Clenbuterol (Clen), salbutamol (Sal), ractopamine (Rac) and fenoterol (Fen) (their structures shown in Fig. 1) are members of β2 adrenergic agonists, which have been used by sufferers of breathing disorders as a decongestant and bronchodilator.¹ People with chronic breathing disorders such as asthma use drugs like β2 adrenergic agonists to make breathing easier.² The β2-agonist also causes an increase in aerobic capacity, central nervous system stimulation, blood pressure, and oxygen transportation.³ As it is, athletes use β2-agonists as performance-enhancing drugs which has been prohibited by the World Anti-Doping Agency since 2004. In addition, β2-agonists have also been used as a produced-animal feed because they can speed up muscle building and fat burning. However, when people consume these produced-animals for a long time, the β2-agonists would be accumulated in the human body which could cause vomiting, palpitations, tachycardia, and myocardial infarction, serious enough to cause death.⁴ In fact, any kind of β2-agonist was rigorously prohibited from being used as a growth promoter for produced-animals in China and the European Union. Only trace of ractopamine is permitted in pork or beef in the USA, Japan, Australia and Canada, usually less than 30 ppb.⁵ Hence, there is an increasing need to develop simple, accurate and quantitative techniques to monitor β2-agonists in biological specimens either in human urine or animal blood.

Fig. 1 Chemical structures of the four β2-agonists.

To date, different analytical methods have been reported for β2-agonist determination. Conventional chromatographic methods involving the use of a mass detector have been widely applied for the confirmation and precise quantitation of β2-agonists, including CE-MS,^6,7 HPLC-MS^8–10 and GC-MS.^11,12 ELC-FIA,¹³ CE-ECL¹⁴ and ELISA¹⁵ also have been utilized.

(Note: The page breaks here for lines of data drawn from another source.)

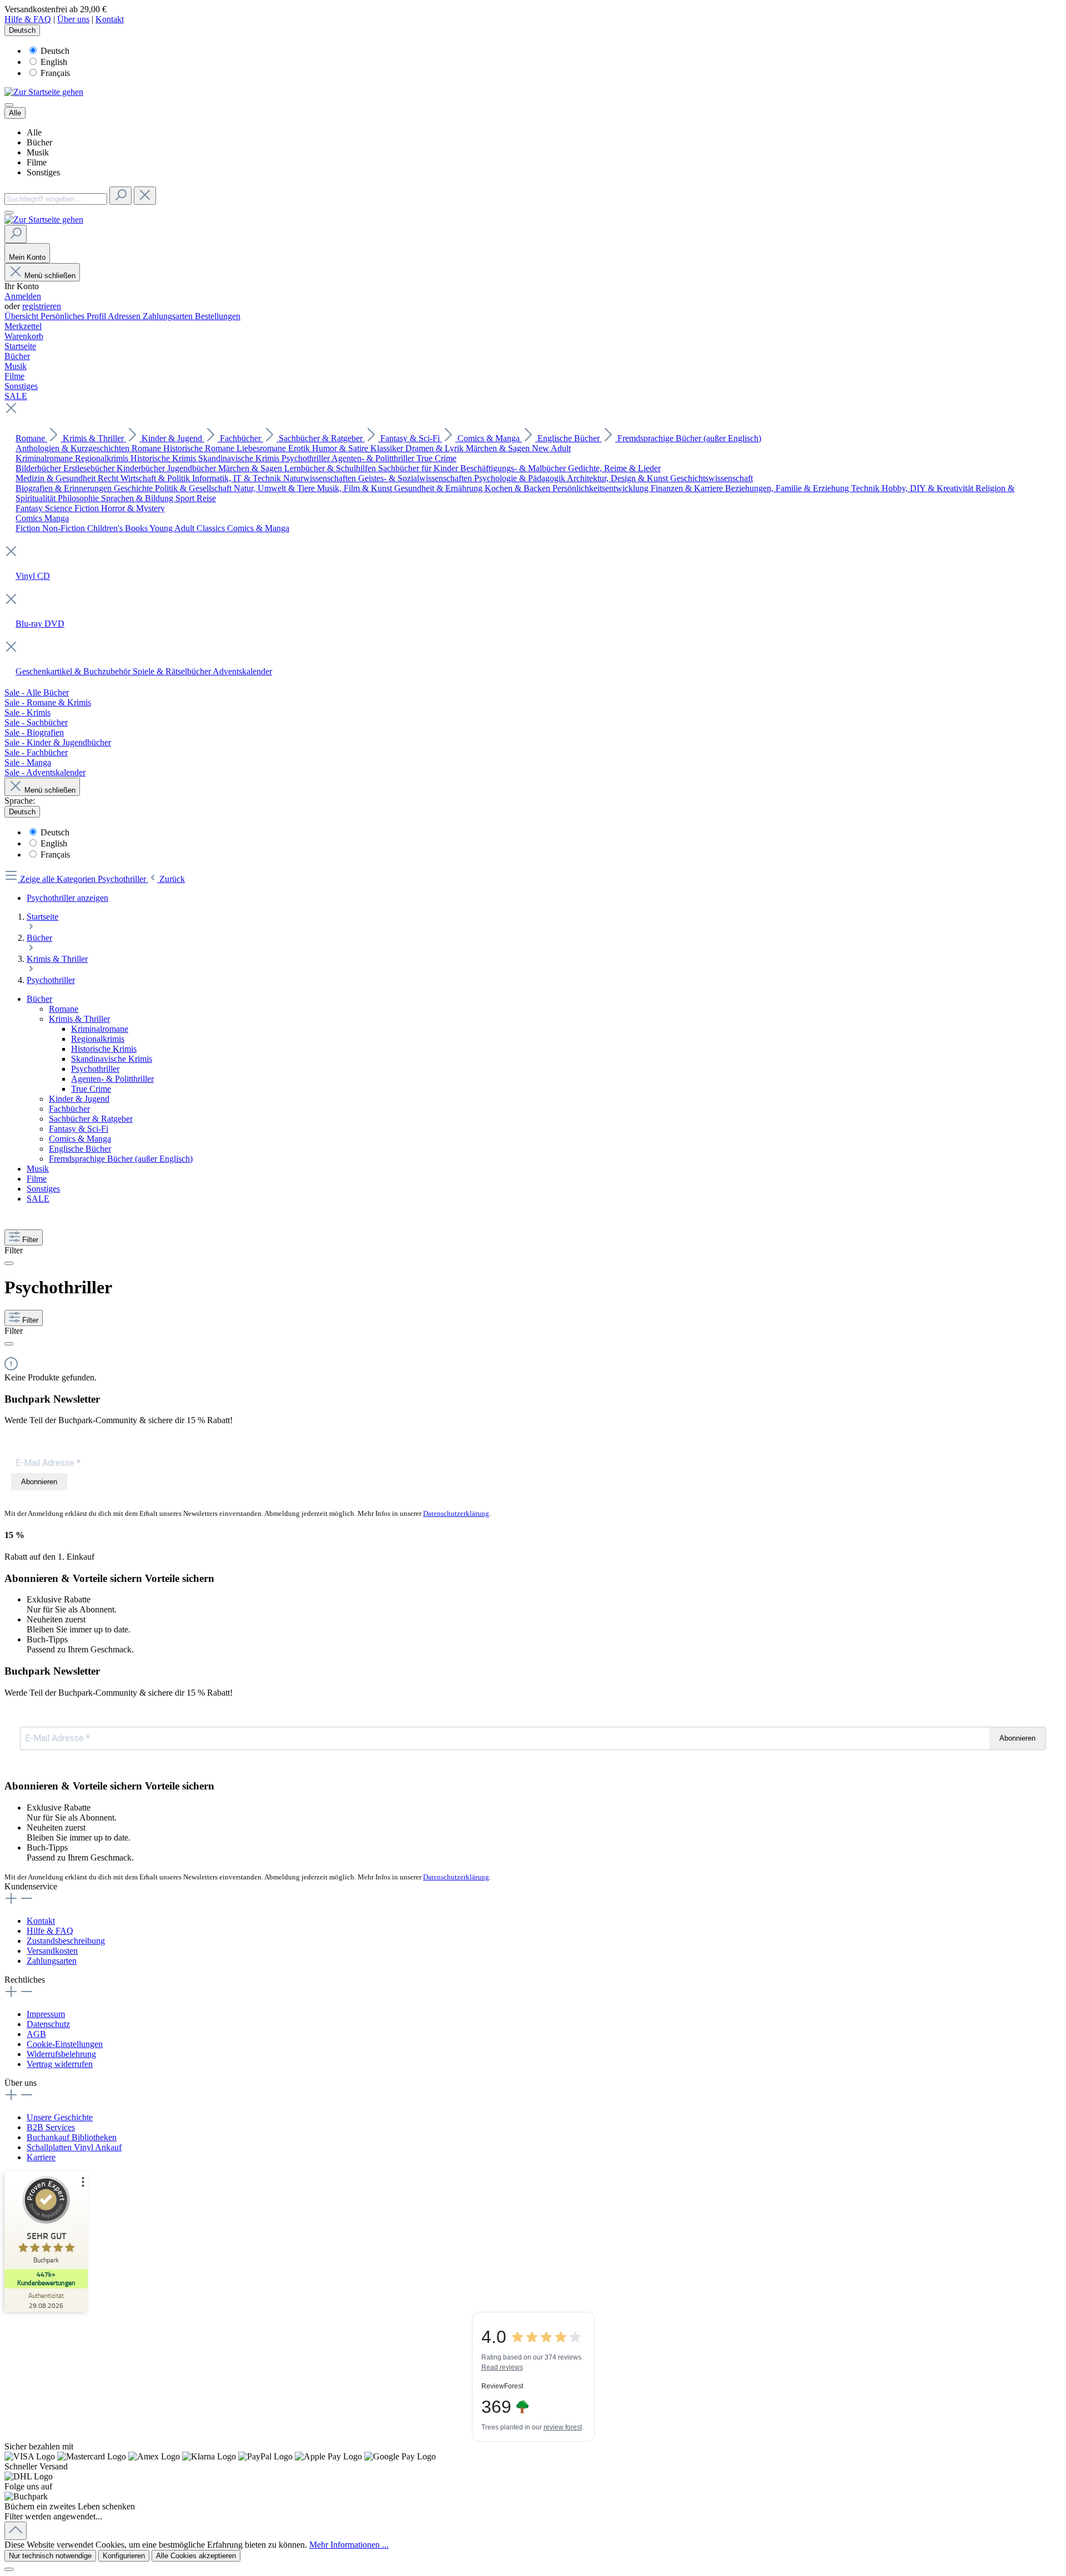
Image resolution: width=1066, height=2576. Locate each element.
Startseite (42, 916)
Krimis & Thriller (79, 1019)
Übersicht (22, 316)
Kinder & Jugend (79, 1098)
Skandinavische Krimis (111, 1058)
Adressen (125, 316)
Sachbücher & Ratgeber (91, 1118)
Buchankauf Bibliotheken (72, 2137)
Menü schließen (50, 275)
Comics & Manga (80, 1138)
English (54, 62)
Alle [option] (34, 132)
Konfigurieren (124, 2556)
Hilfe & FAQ (27, 19)
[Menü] (8, 105)
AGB (36, 2034)
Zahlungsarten (169, 316)
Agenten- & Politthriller (112, 1078)
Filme (37, 1178)
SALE (38, 1198)
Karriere (41, 2157)
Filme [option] (37, 162)
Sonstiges (43, 1188)
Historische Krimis (104, 1048)
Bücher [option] (39, 142)
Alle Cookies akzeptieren (196, 2556)
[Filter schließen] (8, 1263)
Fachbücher (69, 1108)
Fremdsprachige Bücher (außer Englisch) (121, 1158)
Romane (63, 1009)
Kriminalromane (99, 1029)
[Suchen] (120, 195)
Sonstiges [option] (43, 172)
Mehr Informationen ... (349, 2544)
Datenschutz (48, 2024)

Although the determination of β2-agonists by these methods is promising, most of them have been associated with several shortcomings, such as complicated pre-purification procedures, expensive equipment and costly reagents, which finally limit their wider applications.¹⁶ Therefore, more conveniently operated, cost-and-time effective methods are still highly required to be developed for the analysis of β2-agonists.

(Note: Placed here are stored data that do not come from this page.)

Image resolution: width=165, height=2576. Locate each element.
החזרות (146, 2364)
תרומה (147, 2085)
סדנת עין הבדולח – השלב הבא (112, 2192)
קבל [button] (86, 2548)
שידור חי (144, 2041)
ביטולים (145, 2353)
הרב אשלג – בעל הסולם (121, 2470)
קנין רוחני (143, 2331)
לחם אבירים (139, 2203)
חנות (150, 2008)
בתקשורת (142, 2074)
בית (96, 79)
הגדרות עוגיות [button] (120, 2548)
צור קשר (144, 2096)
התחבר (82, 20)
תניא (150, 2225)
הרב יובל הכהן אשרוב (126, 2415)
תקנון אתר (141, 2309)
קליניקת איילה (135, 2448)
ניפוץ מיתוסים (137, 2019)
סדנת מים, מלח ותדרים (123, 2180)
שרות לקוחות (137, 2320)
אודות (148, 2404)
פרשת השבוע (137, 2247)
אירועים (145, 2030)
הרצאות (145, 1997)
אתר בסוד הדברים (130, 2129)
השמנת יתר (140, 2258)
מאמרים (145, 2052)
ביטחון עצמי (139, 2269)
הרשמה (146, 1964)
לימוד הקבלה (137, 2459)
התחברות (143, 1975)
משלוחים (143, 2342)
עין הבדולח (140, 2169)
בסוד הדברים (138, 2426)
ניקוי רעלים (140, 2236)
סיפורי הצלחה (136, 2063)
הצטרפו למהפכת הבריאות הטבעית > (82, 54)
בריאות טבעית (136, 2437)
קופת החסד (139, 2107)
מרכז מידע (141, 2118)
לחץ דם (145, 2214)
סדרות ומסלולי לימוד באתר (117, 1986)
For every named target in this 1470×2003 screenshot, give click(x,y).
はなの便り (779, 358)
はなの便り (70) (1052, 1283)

CE-UV has been considered as a fast, efficient and cost-effective analytical separation method, and it has already become a powerful analytical technique in pharmaceutical and biomedical aspects. Unfortunately, due to the small loaded sample volume and the narrow optical path length, the sensitivity is relatively low when used as an online UV detector. Online sample pre-concentration is an efficient approach to enhance the sensitivity for trace analysis such as field-enhanced sample injection (FESI),^17,18 field amplified sample stacking (FASS)¹⁹ and large-volume sample stacking (LVSS).²⁰

As shown in Fig. 2, FESI is based on the fact that each given analyte presents a different velocity either in the high-conductivity background electrolyte (BGS) zone or in the low-conductivity sample zone (water). Due to the presence of a preinjected short plug of low conductivity (diluted buffer or water) at the capillary inlet, the analyte moves rapidly from the sample vial into the capillary at a higher electric field. Once they reach the high conductivity BGS, their velocity slows down significantly where fast attenuation of the electric field strength occurs. Thus it will result in a stacking process at the boundary between the sample matrix and BGS.²¹ In this work, we developed a method to separate and detect four kinds of β2-agonists rapidly and conveniently with the advantages of low detection limit, fast analysis time and wide linear range.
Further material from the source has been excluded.